After lunch and some schoolwork, we went into town to tour El Quetzal, a small chocolate factory (only four people make chocolate there so "factory" is a bit of a misnomer).  The beans ferment for up to 2 months, dry on racks, and then get roasted.  Next, the chocolate nibs are extracted and ground. After 3 days of mixing, sugar and flavored are added, and the chocolate is molded into individual bars and wrapped by hand.  Here are Oscar and Neil checking out lemongrass, which flavors some of the chocolate.




Best of all, the tour ended with a tasting -- cups of pure chocolate syrup to sample alone, with sugar, and with sugar plus hot chilies.  We also got to try chocolate syrup (made from the run-off in the fermentation phase),  chocolate barbeque sauce, and chocolate ginger syrup.  Chocolate brownies topped off the tasting.  Boy were we wired!!

We also met a real live chocolate ambassador, an American chocolatier on a tour of Ecuador.  First, chocolate ambassador is a job?!?  Second, this guy knows someone who survived in the jungle for a month eating only chocolate.  According to our new friend, Ecuador is a chocolatier's best kept secret.
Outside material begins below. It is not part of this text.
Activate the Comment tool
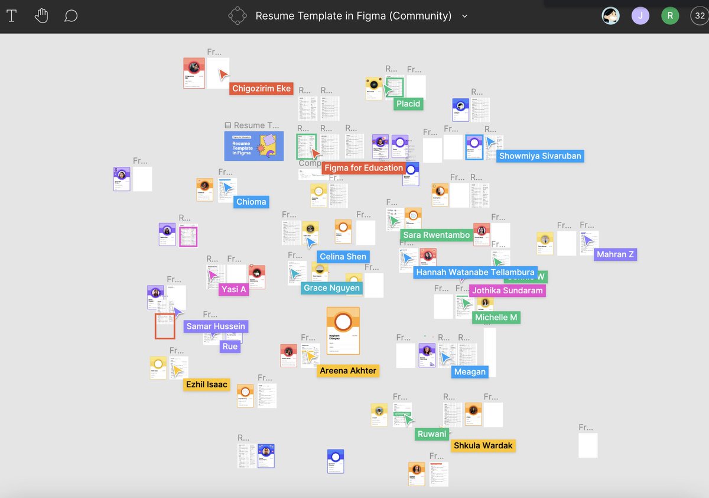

Who knew that cocoa beans grown here -- and there are five distinct cocoa regions each with their own qualities -- are the prize ingredient of chocolate the world over?  It has something to do with growing the beans for flavor vs. for shelf life.  

Maybe the time is ripe for artisanal chocolate to have its moment in the sun.  I'm intrigued with the idea of developing as refined a taste for chocolate as for wine.  It figures that Northern California, and not New York, is shaping up to be the center of artisanal chocolate in the United States.  (For you Northern Californians out there, Dick Taylor chocolate, available only in your area, is supposedly a truly worthy product.)

We're off to bed soon, as tomorrow morning we are going birding at the crack of dawn.  

2 comments:

Gordon Platt said...

I think there are some NYC chocolatiers who would quibble with that. Jacques Torres and Mast Bros, both of your home borough come to mind!

Anonymous said...

Just had some 86pct with a nose of basil, cranberry and mid summer morning dew from our choloclate cellar. All the rage out here.